BAGNI DI SOLE E TANTO SPORT
La spiaggia di Tel Aviv si estende per chilometri lungo tutto il bordo occidentale della città. E si tratta di una spiaggia tipicamente mediterranea sempre molto frequentata.
Nei mesi estivi ma anche nei mesi temperati della primavera e dell'autunno la spiaggia di Tel Aviv è invasa da turisti e dagli abitanti del luogo che approfittano della lunga distesa di sabbia ben attrezzata, delle acque mediamente sempre calde e della opportunità di dedicarsi agli sport acquatici.
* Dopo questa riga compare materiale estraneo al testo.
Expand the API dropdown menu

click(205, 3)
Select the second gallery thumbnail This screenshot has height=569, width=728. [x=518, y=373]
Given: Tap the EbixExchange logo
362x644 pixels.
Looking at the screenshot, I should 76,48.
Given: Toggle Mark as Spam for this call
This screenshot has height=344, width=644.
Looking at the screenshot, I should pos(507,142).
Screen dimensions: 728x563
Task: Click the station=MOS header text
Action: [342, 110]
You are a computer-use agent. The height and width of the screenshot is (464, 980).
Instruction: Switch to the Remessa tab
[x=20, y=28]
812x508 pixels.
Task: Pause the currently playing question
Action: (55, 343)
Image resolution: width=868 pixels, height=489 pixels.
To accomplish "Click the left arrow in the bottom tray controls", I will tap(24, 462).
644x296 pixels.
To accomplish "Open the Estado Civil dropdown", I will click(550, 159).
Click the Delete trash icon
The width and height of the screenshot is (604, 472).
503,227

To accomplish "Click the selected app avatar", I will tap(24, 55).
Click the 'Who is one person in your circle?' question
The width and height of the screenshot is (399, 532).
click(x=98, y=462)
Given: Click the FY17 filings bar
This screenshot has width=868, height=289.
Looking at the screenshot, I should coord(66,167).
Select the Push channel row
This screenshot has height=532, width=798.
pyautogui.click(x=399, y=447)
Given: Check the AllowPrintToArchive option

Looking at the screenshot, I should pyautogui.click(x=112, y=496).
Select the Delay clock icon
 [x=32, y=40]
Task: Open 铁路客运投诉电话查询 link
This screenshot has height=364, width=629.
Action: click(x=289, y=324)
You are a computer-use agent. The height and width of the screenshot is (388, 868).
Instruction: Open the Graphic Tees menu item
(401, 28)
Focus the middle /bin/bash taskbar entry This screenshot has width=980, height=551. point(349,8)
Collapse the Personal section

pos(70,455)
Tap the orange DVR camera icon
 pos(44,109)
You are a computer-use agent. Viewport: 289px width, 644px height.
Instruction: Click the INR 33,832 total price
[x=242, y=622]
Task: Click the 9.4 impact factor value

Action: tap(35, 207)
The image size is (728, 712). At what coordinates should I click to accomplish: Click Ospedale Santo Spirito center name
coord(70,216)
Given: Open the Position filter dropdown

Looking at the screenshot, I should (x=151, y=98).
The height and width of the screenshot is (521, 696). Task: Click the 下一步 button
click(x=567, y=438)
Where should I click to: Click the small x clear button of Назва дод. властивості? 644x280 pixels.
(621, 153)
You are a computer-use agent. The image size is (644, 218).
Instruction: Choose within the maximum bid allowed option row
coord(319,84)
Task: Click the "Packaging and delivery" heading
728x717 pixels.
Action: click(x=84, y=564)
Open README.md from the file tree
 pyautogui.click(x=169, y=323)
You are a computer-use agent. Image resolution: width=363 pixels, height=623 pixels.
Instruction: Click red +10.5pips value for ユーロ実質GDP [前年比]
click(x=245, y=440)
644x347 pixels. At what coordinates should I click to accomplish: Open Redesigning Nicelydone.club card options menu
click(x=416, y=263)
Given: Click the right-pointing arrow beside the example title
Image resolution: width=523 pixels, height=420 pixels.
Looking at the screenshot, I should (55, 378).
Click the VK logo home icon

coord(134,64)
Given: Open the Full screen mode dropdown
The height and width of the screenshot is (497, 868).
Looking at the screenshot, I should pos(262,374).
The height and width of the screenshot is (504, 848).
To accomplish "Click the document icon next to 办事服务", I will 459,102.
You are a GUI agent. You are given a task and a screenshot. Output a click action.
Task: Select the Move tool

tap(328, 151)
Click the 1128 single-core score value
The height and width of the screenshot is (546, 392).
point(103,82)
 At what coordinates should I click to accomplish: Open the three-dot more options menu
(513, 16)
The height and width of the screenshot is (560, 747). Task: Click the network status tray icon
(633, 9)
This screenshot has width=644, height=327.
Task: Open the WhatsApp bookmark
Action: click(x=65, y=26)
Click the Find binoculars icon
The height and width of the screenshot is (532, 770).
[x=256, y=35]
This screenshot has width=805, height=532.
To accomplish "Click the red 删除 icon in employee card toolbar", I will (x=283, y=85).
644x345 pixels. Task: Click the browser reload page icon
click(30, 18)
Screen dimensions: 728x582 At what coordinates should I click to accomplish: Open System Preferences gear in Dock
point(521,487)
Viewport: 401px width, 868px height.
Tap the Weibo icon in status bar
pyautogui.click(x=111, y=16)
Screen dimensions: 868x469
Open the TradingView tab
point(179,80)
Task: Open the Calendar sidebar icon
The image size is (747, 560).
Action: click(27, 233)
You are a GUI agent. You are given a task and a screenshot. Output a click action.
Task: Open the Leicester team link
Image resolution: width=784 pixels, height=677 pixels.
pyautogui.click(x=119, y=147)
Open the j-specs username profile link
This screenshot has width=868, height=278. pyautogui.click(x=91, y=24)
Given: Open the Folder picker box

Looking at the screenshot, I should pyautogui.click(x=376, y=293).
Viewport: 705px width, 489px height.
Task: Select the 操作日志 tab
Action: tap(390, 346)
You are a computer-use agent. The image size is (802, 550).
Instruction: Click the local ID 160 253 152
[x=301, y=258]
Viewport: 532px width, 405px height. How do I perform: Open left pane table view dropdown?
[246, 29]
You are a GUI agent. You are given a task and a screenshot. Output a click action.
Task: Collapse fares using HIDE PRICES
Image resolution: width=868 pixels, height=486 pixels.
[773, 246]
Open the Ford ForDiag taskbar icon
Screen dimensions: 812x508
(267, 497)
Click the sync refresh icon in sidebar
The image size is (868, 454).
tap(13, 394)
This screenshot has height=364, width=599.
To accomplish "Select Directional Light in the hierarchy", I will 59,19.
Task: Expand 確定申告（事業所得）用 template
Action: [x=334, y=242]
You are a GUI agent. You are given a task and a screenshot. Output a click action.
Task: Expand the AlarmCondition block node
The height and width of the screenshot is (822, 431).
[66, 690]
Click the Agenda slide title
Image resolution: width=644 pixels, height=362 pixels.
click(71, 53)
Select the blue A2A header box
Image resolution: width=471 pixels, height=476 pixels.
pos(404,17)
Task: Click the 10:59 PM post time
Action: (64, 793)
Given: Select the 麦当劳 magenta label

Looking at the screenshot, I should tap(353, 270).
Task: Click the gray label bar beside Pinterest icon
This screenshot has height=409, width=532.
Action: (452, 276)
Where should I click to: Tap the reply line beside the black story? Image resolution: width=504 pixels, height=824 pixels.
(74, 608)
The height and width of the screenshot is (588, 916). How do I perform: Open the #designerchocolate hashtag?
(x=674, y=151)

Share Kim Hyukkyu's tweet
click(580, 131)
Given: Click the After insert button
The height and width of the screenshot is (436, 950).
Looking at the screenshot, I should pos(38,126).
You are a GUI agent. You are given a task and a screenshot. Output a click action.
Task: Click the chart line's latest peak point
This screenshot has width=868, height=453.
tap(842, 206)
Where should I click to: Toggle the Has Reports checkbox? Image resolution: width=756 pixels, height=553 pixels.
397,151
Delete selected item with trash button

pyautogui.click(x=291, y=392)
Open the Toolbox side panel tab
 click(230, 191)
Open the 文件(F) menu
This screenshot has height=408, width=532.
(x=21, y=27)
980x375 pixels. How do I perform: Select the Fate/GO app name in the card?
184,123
Ma una lunga distesa come questa deve per forza avere un proprio stile e un proprio carattere: vediamo quindi le caratteristiche delle diverse zone della battigia di Tel Aviv.

HILTON BEACH
Vicino all'Hotel Hilton, a nord della città, la spiaggia che prende il nome dall'albergo è forse la spiaggia più famosa di Tel Aviv molto apprezzata anche dai surfisti e dagli abitanti della città che sono soliti portare qui i propri cani a correre. La spiaggia è attrezzata e oltre ai soliti lettini, sdraio e ombrelloni ha anche campi da pallavolo e altri sport. Per arrivare si segue una strada di servizio che è famosa per ospitare anche la nuova biblioteca da spiaggia di Tel Aviv, probabilmente l'unica biblioteca di spiaggia del mondo. Qui il municipio ha attrezzato uno spazio dove ci sono centinaia di libri a disposizione dei frequentatori: i libri sono in varie lingue oltre ovviamente l'ebraico.

GORDON-FRISHMAN BEACH
La spiaggia di Gordon-Frishman è proprio nel cuore di Tel Aviv ed è presa d'assalto nel fine settimana ma anche negli altri periodi attira un pubblico raffinato e trendy. Tra la gente del posto è anche famosa quella che viene chiamata Banana Beach che è molto apprezzata per un aperitivo e un pranzo al sole. Una curiosità: qui si pratica con accanimento quello che è considerato lo sport nazionale: i racchettoni da spiaggia. Guardatevi intorno: sarete circondati da gente che si sfida. Infine la spiaggia del Dolphinarium non è forse la migliore spiaggia di Tel Aviv ma è famosa per le feste musicali che svolgono ogni venerdì. Questo spazio attira musicisti e artisti di strada e molti giovani in cerca di divertimento.